Task brief:
In the entries below, the word "chevron" appears on some lines. Copy each of those lines.

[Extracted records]
※

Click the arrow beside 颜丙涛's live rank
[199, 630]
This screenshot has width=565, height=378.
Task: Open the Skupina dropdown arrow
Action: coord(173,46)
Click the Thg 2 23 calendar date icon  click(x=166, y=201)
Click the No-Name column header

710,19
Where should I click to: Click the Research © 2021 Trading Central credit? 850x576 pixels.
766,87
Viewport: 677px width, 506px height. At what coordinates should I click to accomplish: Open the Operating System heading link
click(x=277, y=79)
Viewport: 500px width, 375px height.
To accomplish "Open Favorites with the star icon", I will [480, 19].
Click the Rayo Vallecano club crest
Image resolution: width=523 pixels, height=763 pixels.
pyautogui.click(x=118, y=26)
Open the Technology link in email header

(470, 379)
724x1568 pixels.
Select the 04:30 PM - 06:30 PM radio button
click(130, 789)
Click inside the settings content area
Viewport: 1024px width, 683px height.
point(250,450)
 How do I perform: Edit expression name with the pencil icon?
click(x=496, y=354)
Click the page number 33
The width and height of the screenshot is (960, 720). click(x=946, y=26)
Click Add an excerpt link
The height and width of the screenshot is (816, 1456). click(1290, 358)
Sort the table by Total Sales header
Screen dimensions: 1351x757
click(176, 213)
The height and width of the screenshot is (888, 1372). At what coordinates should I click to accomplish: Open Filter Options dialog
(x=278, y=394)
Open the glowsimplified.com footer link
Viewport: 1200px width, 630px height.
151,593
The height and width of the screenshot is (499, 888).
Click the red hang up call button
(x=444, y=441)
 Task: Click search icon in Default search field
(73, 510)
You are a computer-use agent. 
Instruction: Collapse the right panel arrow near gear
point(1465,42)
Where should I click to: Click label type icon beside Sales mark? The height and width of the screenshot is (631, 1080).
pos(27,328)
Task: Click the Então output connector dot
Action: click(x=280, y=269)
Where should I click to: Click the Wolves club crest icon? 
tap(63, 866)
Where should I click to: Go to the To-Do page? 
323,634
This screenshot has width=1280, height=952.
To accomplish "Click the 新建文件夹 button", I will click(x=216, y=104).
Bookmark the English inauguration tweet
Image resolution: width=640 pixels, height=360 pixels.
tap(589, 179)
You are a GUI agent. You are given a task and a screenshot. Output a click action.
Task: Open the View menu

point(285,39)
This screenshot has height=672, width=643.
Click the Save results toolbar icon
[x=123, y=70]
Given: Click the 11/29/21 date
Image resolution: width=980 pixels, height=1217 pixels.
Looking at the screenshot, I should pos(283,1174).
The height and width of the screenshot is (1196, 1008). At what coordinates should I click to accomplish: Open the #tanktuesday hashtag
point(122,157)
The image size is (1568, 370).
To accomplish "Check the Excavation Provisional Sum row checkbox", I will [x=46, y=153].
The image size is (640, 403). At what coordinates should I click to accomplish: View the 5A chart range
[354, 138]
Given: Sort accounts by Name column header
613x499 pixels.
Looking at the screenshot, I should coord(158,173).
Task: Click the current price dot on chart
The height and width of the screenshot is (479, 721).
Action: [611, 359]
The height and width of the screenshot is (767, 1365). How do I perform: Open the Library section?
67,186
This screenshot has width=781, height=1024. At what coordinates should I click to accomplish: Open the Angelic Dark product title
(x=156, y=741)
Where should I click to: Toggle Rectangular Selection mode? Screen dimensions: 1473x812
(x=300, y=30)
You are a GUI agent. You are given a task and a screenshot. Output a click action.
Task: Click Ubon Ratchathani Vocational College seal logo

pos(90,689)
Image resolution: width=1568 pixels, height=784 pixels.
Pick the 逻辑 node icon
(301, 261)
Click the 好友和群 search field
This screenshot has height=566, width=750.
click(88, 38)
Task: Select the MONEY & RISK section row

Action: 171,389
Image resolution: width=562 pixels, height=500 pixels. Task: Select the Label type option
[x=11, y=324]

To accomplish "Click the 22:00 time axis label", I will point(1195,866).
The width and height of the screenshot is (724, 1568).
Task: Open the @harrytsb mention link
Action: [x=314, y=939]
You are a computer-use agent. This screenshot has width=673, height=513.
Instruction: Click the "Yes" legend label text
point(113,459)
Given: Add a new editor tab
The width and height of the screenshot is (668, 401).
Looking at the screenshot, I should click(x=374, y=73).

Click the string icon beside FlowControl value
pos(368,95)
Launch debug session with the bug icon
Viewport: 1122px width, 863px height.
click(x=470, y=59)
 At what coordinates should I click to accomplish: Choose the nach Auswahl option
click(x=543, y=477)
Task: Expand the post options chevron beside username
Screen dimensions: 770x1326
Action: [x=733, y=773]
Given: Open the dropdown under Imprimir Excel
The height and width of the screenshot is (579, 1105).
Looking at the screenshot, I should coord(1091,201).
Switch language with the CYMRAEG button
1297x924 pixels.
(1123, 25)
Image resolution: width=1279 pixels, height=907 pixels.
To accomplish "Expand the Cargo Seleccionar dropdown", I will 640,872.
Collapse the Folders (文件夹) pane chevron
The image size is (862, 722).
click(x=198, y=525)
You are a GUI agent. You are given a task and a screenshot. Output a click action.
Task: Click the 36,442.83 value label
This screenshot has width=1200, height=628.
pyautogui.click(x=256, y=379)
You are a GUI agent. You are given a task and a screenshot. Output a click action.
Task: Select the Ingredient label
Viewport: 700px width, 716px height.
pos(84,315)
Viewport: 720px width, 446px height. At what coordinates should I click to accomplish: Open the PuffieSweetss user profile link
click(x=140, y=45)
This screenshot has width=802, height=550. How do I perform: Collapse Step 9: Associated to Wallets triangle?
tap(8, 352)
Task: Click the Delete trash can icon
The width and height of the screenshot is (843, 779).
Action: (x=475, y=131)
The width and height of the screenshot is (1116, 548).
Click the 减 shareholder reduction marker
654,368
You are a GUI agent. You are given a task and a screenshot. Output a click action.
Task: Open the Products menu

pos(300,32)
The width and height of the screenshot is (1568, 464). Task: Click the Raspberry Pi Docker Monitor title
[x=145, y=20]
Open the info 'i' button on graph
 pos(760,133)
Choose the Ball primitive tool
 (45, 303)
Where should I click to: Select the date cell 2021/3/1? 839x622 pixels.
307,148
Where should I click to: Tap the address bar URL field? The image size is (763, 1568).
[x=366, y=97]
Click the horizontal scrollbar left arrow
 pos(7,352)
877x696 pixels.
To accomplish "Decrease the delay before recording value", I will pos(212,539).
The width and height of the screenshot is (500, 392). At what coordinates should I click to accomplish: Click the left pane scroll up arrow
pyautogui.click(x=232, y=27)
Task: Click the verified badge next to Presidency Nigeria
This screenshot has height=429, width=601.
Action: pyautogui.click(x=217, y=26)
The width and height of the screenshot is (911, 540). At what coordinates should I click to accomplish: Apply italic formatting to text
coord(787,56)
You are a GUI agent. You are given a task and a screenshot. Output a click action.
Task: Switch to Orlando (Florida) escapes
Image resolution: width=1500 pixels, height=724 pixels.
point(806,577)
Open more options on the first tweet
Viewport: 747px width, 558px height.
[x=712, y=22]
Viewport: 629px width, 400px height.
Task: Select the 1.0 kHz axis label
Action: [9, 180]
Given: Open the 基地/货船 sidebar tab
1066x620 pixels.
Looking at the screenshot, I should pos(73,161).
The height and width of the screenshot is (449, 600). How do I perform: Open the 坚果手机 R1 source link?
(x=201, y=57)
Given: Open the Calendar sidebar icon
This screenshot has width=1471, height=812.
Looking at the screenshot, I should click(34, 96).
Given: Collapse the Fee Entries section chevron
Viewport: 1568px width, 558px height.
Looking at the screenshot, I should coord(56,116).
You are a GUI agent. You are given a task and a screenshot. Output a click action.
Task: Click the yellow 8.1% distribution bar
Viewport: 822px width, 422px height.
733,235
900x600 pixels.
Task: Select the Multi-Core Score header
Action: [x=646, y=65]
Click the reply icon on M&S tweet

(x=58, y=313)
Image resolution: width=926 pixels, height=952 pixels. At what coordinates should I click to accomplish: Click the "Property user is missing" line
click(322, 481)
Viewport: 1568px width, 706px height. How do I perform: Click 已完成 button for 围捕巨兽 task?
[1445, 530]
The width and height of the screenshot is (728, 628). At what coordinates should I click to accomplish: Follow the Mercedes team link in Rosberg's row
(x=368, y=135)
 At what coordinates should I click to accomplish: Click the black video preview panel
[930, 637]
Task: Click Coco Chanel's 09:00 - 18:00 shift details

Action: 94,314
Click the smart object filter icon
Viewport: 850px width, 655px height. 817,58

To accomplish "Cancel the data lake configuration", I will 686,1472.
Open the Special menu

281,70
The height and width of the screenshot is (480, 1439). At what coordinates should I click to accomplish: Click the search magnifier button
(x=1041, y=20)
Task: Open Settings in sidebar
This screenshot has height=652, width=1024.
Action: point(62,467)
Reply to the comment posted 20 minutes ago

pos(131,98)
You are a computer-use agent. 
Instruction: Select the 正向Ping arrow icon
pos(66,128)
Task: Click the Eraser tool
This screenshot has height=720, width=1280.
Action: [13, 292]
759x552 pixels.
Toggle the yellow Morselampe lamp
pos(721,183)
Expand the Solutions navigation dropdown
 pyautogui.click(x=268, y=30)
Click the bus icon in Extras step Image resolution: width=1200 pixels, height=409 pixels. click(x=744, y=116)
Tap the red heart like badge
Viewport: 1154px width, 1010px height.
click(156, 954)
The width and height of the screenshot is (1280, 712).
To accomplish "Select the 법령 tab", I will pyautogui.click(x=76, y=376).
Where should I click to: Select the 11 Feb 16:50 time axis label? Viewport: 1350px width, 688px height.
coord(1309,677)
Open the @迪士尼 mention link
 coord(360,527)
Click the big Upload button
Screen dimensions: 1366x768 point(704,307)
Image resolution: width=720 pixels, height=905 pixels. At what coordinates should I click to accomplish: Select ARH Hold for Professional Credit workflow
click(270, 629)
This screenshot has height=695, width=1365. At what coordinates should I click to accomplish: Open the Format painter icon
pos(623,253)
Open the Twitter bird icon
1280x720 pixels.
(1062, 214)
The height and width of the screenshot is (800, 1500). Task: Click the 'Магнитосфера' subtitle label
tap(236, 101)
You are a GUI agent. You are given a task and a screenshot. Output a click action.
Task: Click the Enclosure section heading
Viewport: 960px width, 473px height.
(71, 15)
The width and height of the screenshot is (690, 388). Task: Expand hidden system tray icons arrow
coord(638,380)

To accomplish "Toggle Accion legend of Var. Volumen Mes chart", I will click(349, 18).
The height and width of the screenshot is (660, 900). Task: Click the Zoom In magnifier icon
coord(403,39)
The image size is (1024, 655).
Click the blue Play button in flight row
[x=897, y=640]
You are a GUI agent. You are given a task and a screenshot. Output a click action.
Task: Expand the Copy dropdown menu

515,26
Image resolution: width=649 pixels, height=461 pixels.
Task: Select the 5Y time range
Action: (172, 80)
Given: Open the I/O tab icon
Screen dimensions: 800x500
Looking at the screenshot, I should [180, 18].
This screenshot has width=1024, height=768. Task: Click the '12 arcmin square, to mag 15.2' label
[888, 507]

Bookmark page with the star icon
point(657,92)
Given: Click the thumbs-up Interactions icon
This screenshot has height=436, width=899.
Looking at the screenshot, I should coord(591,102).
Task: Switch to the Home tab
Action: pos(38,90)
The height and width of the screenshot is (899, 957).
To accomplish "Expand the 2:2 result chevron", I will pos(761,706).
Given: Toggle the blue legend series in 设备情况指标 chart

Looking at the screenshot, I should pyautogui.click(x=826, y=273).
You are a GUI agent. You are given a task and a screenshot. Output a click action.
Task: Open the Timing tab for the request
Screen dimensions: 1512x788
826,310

※

Completed exercise:
Task: Expand the post options chevron beside username
Collapse the Folders (文件夹) pane chevron
Given: Collapse the Fee Entries section chevron
To accomplish "Expand the 2:2 result chevron", I will pos(761,706).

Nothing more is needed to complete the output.